The winemaker for City Winery is Robert Kowal. Kowal left a television production career in Hawaii in 1995 and moved to Oregon where he worked as an assistant winemaker at Bethel Heights Winery. While in Oregon, he also developed his own label.
Kowal said that most of the wine produced at City Winery will be served on-location via a custom system and kegs, hoses, and taps. Estimated production in the first year is around 10,000 gallons. Not having to bottle certain wines has a direct influence on Kowal’s winemaking approach at City Winery.
“We will makes wines that are clear and fresh with as little manipulation as possible,” he said. “Bottling can batter wine, so bottling should only be for wines that are going to be shipped or aged.” Kowal also said that because most his wines will be consumed on site in a controlled temperature environment, he also does not have to be as concerned with fining or filtering.
Initially, there will be five City Winery wines on tap, eventually increasing to 13, according to Driver Speckan. One of the wine taps will be a “guest tap” that will change throughout the year.
City Winery will have a full wine production facility with 40 tons of refrigerated grapes arriving at the winery this year, Kowal said. City Winery’s fruit will initially come from multiple vineyards located as far south as Santa Barbara, California and as far north as Yakima, Washington. Kowal added that he has already started the process of locating grapes grown in Michigan and Illinois for future wine production.
Kowal expects that City Winery’s crusher/destemmer will arrive by late June. Also currently being installed are jacketed, temperature controlled stainless steel fermentation tanks. The winery will use a basic plate filtration system.
City Winery wil begin with 120 to 140 oak barrels. Of these, 25-30 will be French Oak with perhaps a couple of American and Hungarian Oak barrels for experimentation. Kowal said that he will do both steel and barrell fermentation for Chardonnay. Chardonnay and possibly Rousanne will spend 6 – 8 months in barrels post-fermentation. Reds will be tank fermented and aged in oak 1-2 years. Roses will be tank fermented and kegged or bottled by the spring following the harvest.
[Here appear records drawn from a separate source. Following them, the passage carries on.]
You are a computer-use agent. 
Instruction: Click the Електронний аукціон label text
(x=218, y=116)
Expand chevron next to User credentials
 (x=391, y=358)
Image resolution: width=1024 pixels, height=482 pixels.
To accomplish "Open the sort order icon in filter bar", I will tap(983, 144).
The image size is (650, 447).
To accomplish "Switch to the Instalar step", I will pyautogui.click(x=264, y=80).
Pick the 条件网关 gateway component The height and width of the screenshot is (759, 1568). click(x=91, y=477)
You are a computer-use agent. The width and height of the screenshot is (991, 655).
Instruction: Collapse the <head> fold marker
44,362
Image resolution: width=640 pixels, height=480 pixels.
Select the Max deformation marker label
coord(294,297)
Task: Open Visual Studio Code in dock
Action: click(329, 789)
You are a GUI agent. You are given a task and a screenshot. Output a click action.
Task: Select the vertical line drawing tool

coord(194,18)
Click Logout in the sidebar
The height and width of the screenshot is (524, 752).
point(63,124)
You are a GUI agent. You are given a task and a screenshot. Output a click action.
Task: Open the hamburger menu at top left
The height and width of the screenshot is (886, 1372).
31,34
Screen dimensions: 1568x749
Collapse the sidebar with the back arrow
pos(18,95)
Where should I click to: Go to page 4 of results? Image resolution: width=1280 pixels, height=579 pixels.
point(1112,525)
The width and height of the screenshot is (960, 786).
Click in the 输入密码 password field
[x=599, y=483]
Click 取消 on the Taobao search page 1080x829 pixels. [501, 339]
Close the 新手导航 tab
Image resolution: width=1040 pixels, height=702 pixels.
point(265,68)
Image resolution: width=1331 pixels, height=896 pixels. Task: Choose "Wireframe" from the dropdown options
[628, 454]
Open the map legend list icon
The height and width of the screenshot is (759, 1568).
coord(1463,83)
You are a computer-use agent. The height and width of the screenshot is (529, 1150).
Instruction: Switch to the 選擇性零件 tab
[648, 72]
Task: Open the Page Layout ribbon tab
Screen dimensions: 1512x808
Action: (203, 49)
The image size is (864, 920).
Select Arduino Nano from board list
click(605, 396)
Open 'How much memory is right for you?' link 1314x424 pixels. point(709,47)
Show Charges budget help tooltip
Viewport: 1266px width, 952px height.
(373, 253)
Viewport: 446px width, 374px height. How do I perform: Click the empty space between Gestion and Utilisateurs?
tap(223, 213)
Kowal suggests that City Winery Chicago may import wine vinified at City Winery New York. Some of the wine Kowal made in Oregon that is currently being barrel aged in New York may be served in Chicago in the fall of 2012 pending regulatory approvals. “It’s been quite a long winding road,” Kowal said. “I’m excited to be at City Winery in Chicago making wine in the heart of a great city.”